**Your instructions**
Copy out the full article on Slumdog Millionaire's legacy for India below, word for word, from its headline to its final sentence.

**Provided passage**
=== Begin Enclosure ===

Slumdog's lasting legacy for India

There is nothing like a movie to instill passion, pride and protests in India.

Slumdog Millionaire, which swept the Oscars this week, did this and more.


For many, the uplifting drama showcased a gritty India through the always successful Tinseltown formula of rushing an underdog through two hours of challenges and betrayals for him to emerge as the hero of the day.


For others, especially those within India, the movie was nothing more than fast-moving poverty porn – another Western production to highlight India’s adversities while ignoring its triumphs.


These paradoxical views are reflected in the commercial success of the film outside the sub-continent and in its uninspired showing at the Indian box-office, which took in more money from a low-budget Hindi horror movie that opened the same day.


India loves international adulation. Its moment in cinematic history was enshrined when the cast and crew of Slumdog Millionaire walked away with eight bald-headed golden statues in a night of riches at the Academy Awards.




From the slums of Mumbai and Bangalore to the clubs in Delhi and the homes of the vast, global Indian diaspora, the cheers of of “Jai Ho” erupted on India’s day at the Oscars.


But there was resentment as well because the movie brought with it a critical scrutiny of an India that is plagued by dismal poverty, social segregation, a pronounced lack of basic facilities and religious strife.


India loves other people’s praises but it resents outside criticism with an inflamed passion.


Leading the pack of naysayers was Bollywood bigwig Amitabh Bachchan, whose assessment of the movie struck a populist chord in the world’s biggest democracy, which is currently readying itself for a heated election.

=== End Enclosure ===

**Provided records**

=== Begin Enclosure ===

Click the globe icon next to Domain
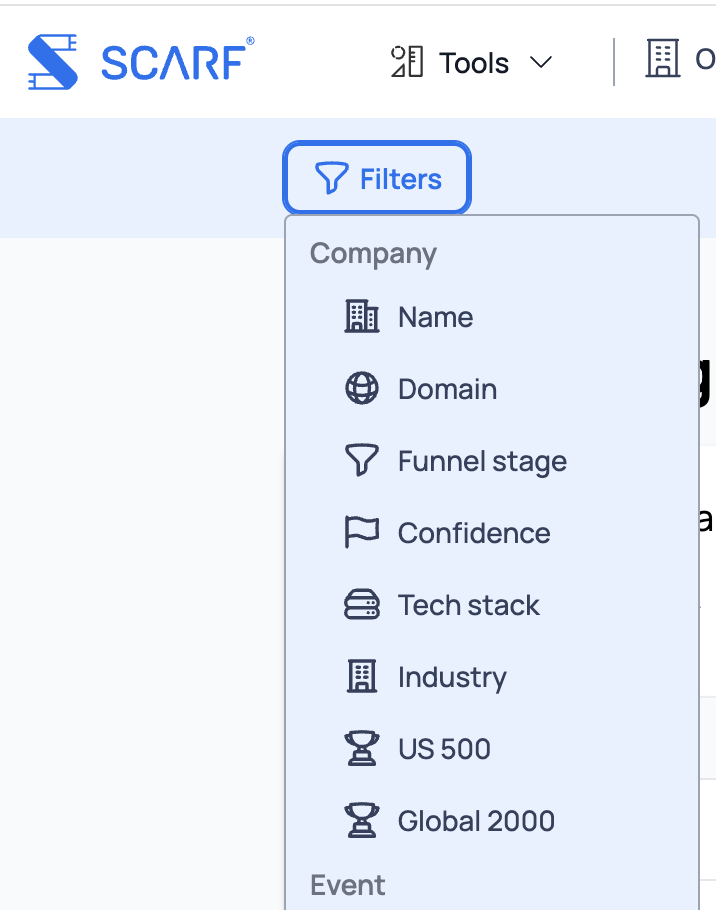Screen dimensions: 716x910 [361, 389]
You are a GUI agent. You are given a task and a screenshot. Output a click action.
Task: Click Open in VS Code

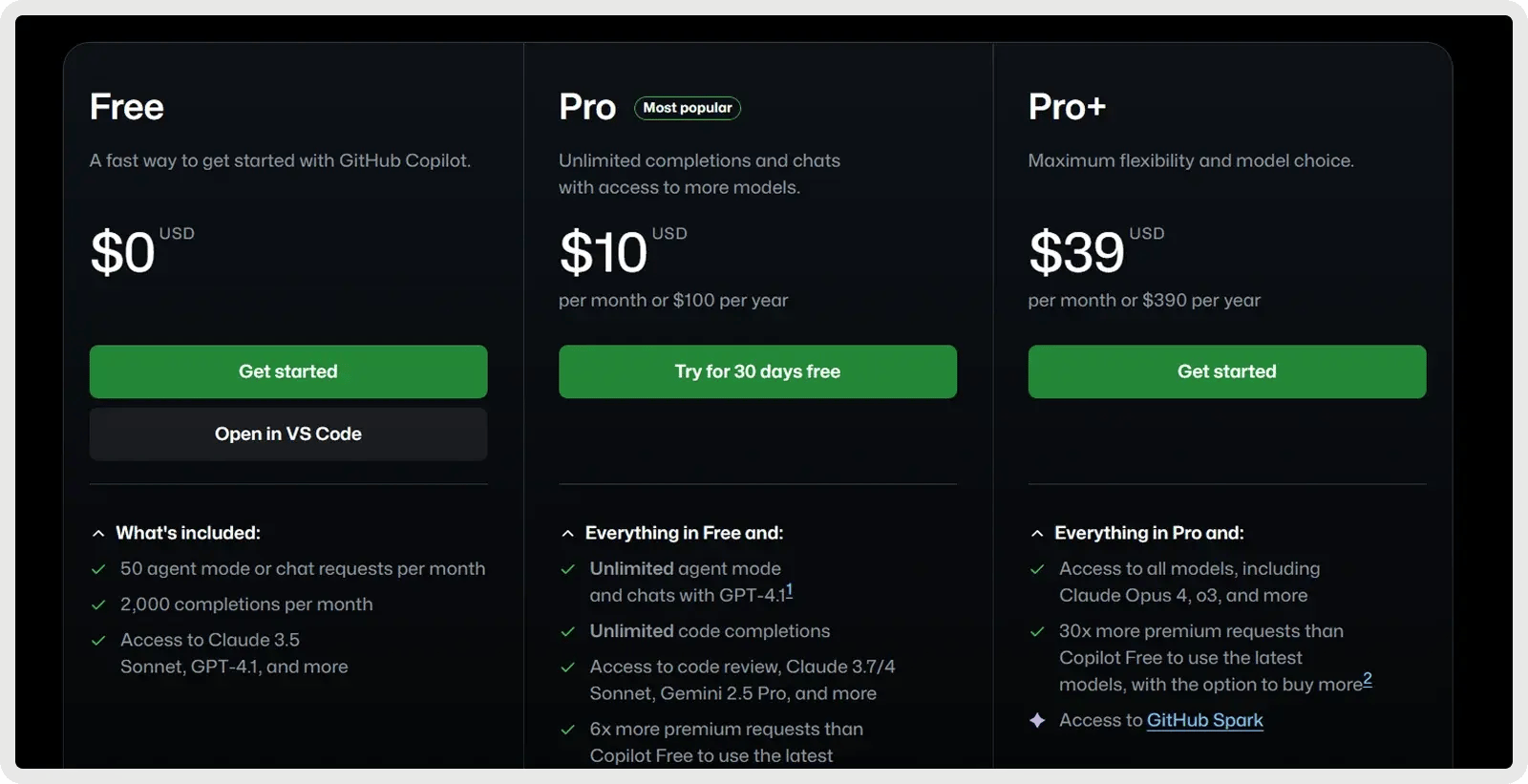[287, 434]
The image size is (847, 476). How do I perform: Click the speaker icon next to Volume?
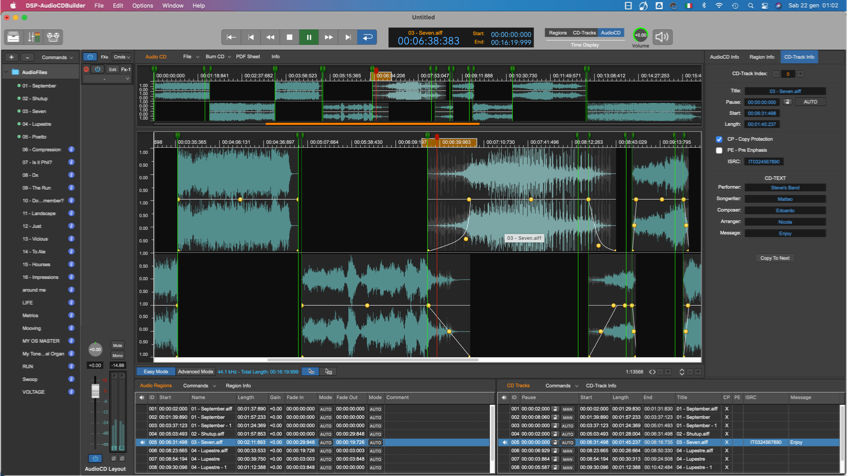coord(662,37)
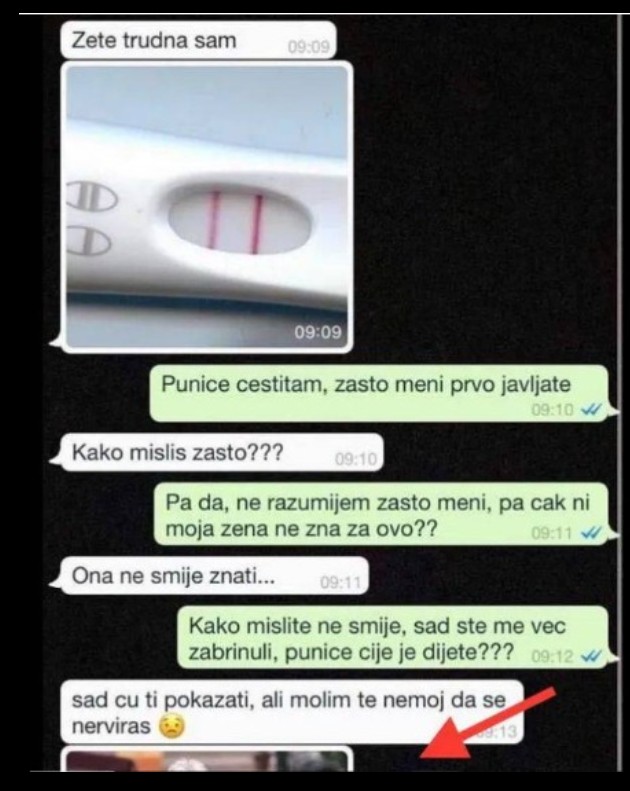Viewport: 630px width, 791px height.
Task: Click read checkmarks on the 09:11 message
Action: [x=591, y=533]
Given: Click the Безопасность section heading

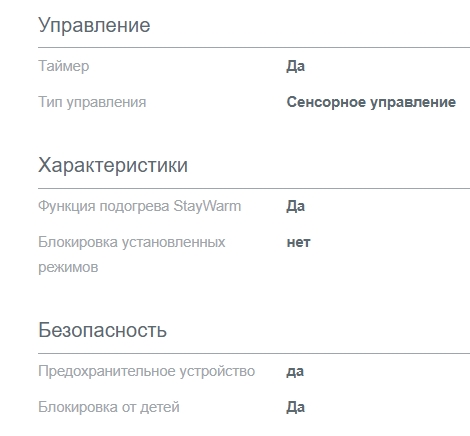Looking at the screenshot, I should click(103, 330).
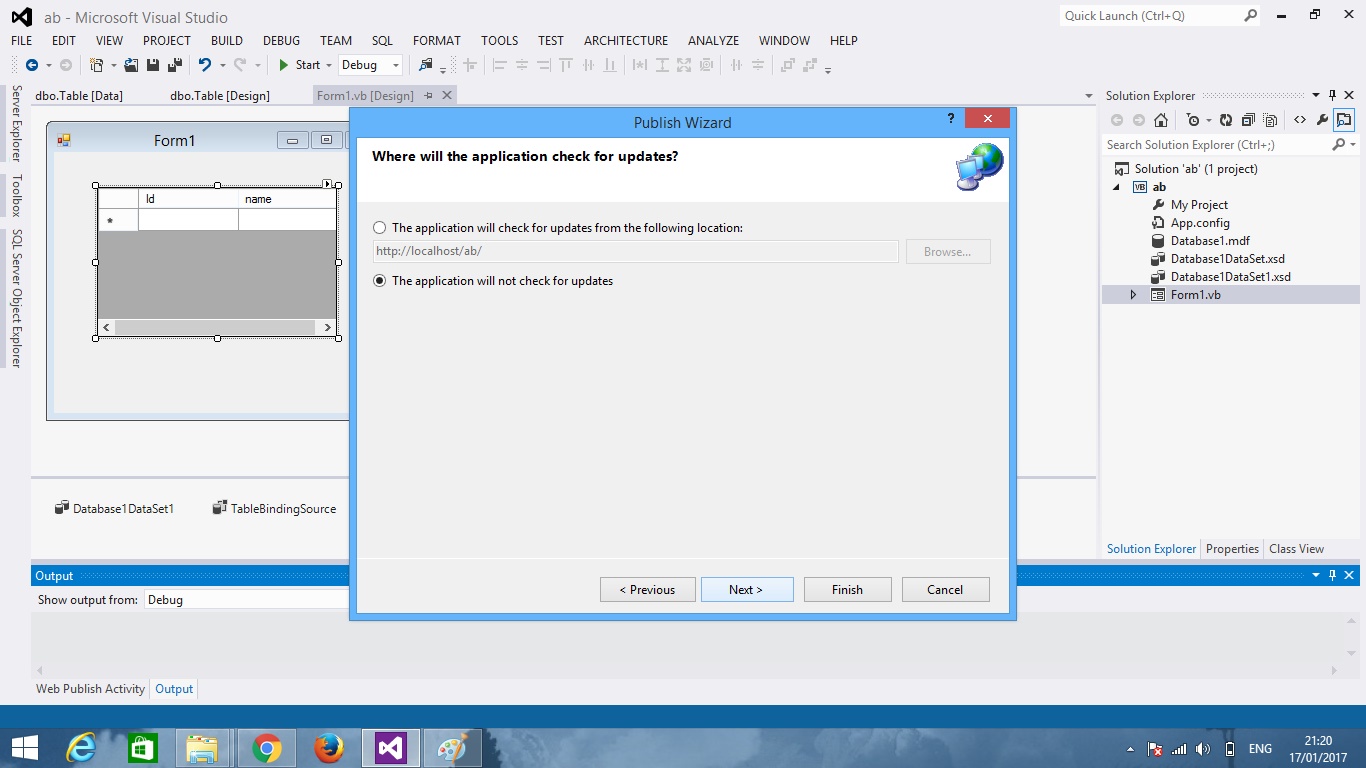Click Finish in the Publish Wizard
The height and width of the screenshot is (768, 1366).
(x=847, y=589)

=== End Enclosure ===

**Response area**
Slumdog's lasting legacy for India

There is nothing like a movie to instill passion, pride and protests in India.

Slumdog Millionaire, which swept the Oscars this week, did this and more.


For many, the uplifting drama showcased a gritty India through the always successful Tinseltown formula of rushing an underdog through two hours of challenges and betrayals for him to emerge as the hero of the day.


For others, especially those within India, the movie was nothing more than fast-moving poverty porn – another Western production to highlight India’s adversities while ignoring its triumphs.


These paradoxical views are reflected in the commercial success of the film outside the sub-continent and in its uninspired showing at the Indian box-office, which took in more money from a low-budget Hindi horror movie that opened the same day.


India loves international adulation. Its moment in cinematic history was enshrined when the cast and crew of Slumdog Millionaire walked away with eight bald-headed golden statues in a night of riches at the Academy Awards.




From the slums of Mumbai and Bangalore to the clubs in Delhi and the homes of the vast, global Indian diaspora, the cheers of of “Jai Ho” erupted on India’s day at the Oscars.


But there was resentment as well because the movie brought with it a critical scrutiny of an India that is plagued by dismal poverty, social segregation, a pronounced lack of basic facilities and religious strife.


India loves other people’s praises but it resents outside criticism with an inflamed passion.


Leading the pack of naysayers was Bollywood bigwig Amitabh Bachchan, whose assessment of the movie struck a populist chord in the world’s biggest democracy, which is currently readying itself for a heated election.